= DIRECTIONS =
What should be copied is the stretch of entries below from the line with "Your Privacy Choices (55, 2338)" up to and including the line with "contact@wooinfo.com (104, 2213)", exactly and without images.

_ _ _ _ _

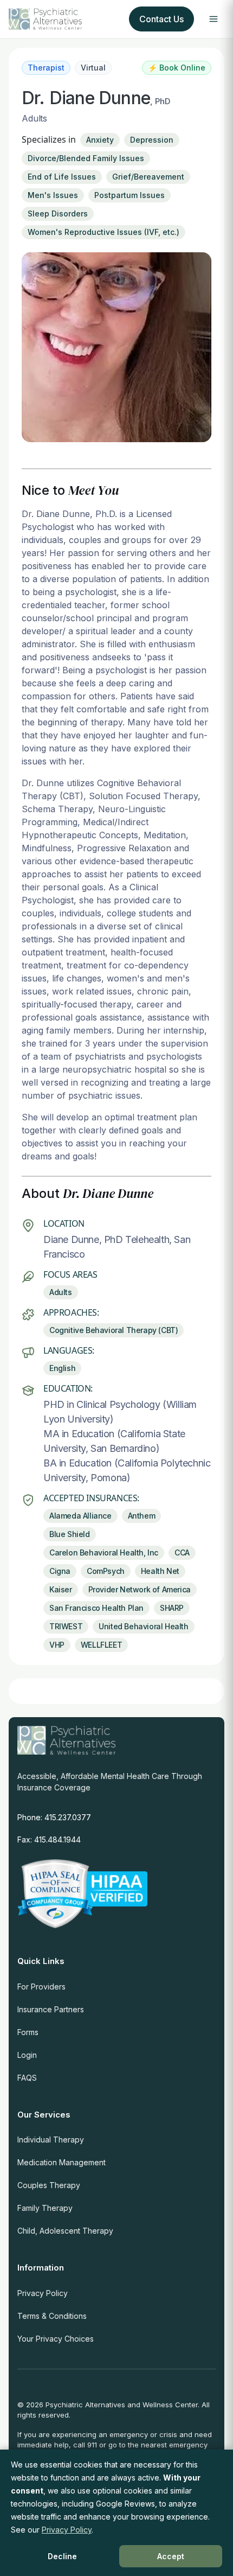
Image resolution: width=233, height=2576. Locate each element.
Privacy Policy (42, 2293)
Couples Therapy (48, 2185)
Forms (27, 2032)
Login (27, 2054)
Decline (62, 2556)
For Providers (41, 1986)
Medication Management (61, 2162)
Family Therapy (45, 2207)
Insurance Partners (50, 2009)
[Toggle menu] (213, 19)
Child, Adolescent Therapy (65, 2230)
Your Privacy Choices (55, 2338)
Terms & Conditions (52, 2315)
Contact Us (161, 19)
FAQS (27, 2077)
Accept (170, 2556)
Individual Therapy (50, 2139)
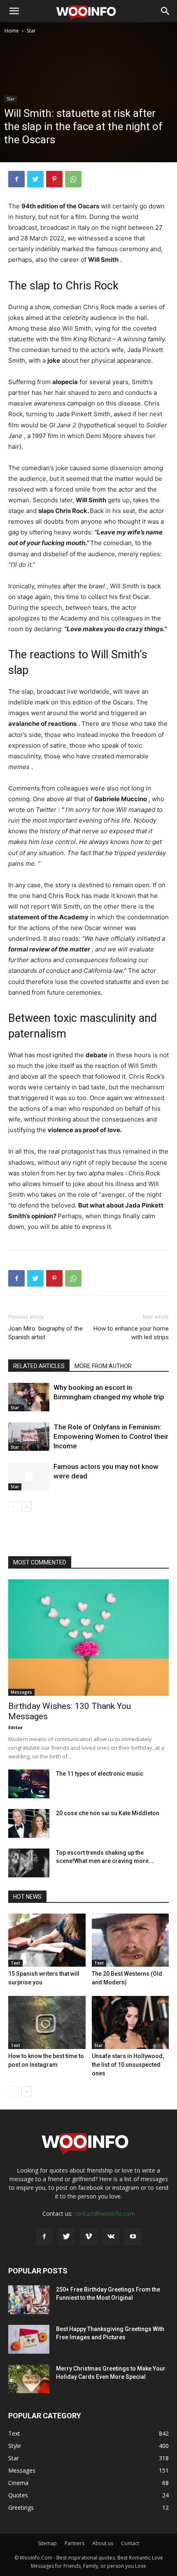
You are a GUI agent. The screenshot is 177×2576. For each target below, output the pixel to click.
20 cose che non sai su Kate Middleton (107, 1813)
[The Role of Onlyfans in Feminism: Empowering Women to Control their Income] (28, 1436)
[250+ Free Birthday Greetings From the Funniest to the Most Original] (28, 2299)
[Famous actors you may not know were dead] (28, 1476)
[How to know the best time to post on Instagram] (47, 2022)
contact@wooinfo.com (104, 2213)
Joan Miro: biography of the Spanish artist (45, 1333)
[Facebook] (16, 179)
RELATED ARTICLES (39, 1366)
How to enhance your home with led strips (131, 1333)
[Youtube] (133, 2237)
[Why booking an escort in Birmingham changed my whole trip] (28, 1397)
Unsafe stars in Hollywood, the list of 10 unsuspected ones (128, 2065)
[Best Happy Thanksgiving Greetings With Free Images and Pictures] (28, 2339)
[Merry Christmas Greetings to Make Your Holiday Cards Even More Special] (28, 2378)
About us (102, 2543)
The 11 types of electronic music (99, 1773)
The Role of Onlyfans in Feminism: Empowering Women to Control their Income (111, 1436)
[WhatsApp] (73, 179)
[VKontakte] (110, 2237)
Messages (21, 1692)
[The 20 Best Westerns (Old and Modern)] (130, 1940)
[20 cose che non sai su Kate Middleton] (28, 1823)
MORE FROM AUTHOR (103, 1366)
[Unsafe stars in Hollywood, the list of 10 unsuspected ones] (130, 2022)
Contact (130, 2543)
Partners (74, 2543)
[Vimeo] (88, 2237)
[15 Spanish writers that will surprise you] (47, 1940)
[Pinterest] (54, 179)
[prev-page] (13, 1506)
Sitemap (47, 2543)
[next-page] (26, 1506)
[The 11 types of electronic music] (28, 1783)
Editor (15, 1727)
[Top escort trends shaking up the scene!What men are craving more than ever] (28, 1863)
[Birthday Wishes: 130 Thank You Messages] (88, 1637)
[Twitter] (35, 179)
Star (31, 30)
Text (15, 1963)
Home (12, 30)
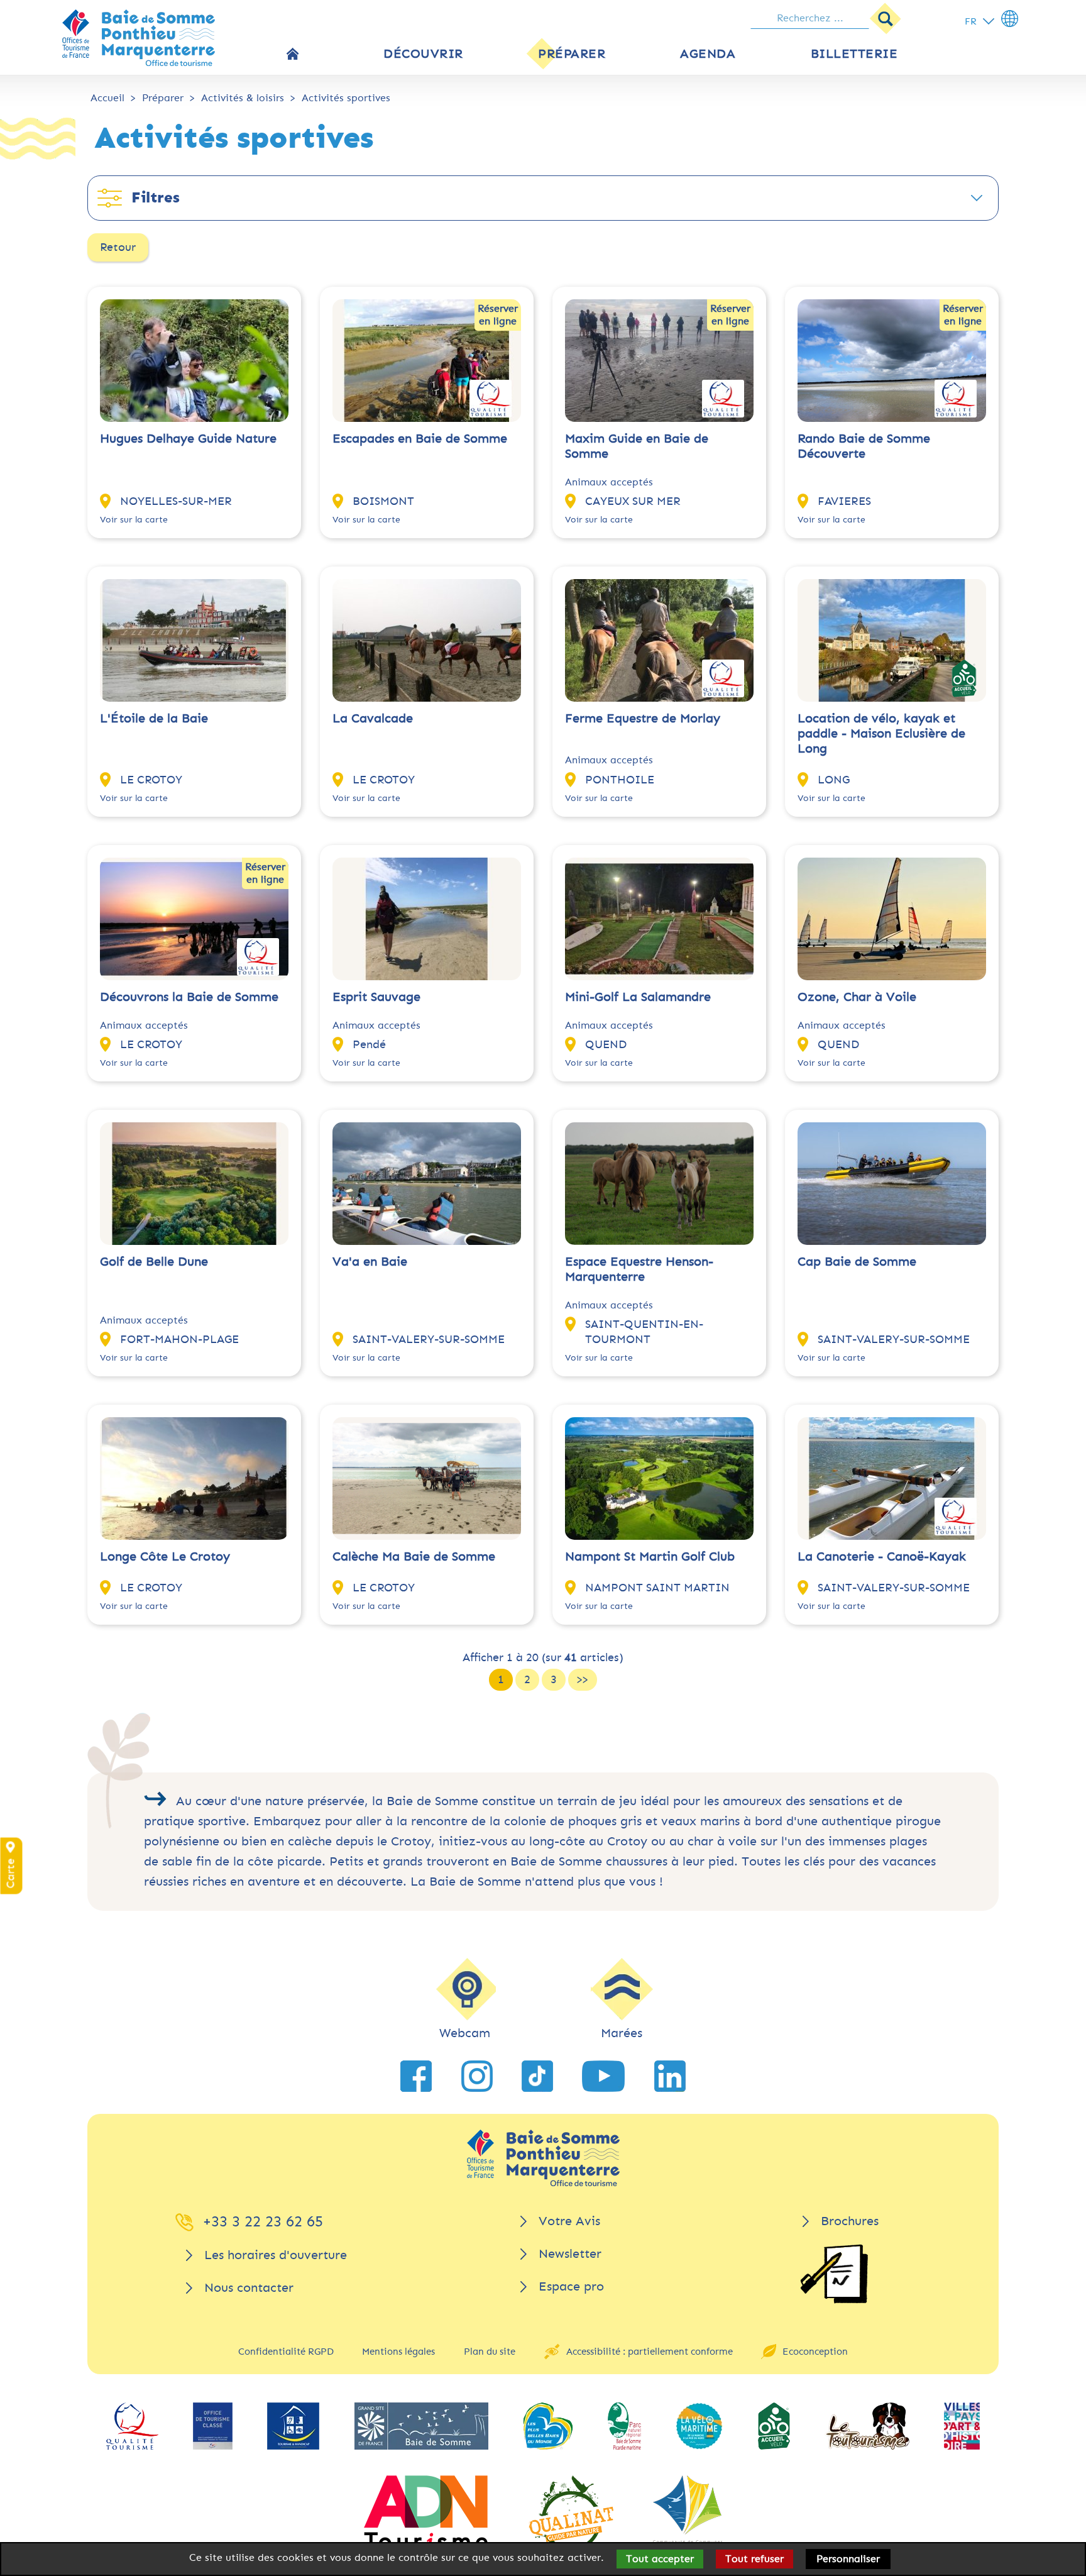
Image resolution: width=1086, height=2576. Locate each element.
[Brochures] (834, 2274)
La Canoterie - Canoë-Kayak (882, 1556)
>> (582, 1679)
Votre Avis (569, 2221)
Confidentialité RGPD (286, 2351)
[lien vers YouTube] (603, 2076)
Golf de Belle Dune (154, 1261)
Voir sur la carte (134, 519)
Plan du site (489, 2351)
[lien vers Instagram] (477, 2076)
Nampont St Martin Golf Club (650, 1556)
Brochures (850, 2221)
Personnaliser (848, 2559)
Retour (118, 247)
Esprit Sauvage (376, 997)
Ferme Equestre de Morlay (642, 718)
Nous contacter (248, 2287)
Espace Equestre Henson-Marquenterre (639, 1269)
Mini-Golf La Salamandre (638, 997)
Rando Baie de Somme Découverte (864, 446)
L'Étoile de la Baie (154, 718)
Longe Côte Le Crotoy (165, 1556)
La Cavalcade (372, 718)
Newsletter (570, 2254)
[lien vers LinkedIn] (670, 2076)
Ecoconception (815, 2351)
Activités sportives (346, 98)
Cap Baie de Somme (857, 1261)
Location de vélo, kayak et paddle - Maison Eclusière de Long (881, 733)
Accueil (107, 98)
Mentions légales (398, 2351)
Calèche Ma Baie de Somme (413, 1556)
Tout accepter (660, 2559)
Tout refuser (754, 2559)
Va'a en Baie (369, 1261)
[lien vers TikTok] (537, 2076)
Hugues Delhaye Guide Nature (188, 438)
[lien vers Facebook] (416, 2076)
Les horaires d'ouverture (275, 2255)
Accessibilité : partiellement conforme (649, 2351)
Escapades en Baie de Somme (419, 438)
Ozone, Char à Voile (857, 997)
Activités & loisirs (242, 98)
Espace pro (571, 2286)
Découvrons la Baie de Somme (189, 997)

_ _ _ _ _

= ANSWER TO THE EXERCISE =
Your Privacy Choices (55, 2338)
Terms & Conditions (52, 2315)
Contact Us (161, 19)
FAQS (27, 2077)
Accept (170, 2556)
Individual Therapy (50, 2139)
You are a GUI agent. The screenshot is 177×2576. For each target below, output the pixel to click.
20 cose che non sai su Kate Middleton (107, 1813)
[The Role of Onlyfans in Feminism: Empowering Women to Control their Income] (28, 1436)
[250+ Free Birthday Greetings From the Funniest to the Most Original] (28, 2299)
[Famous actors you may not know were dead] (28, 1476)
[How to know the best time to post on Instagram] (47, 2022)
contact@wooinfo.com (104, 2213)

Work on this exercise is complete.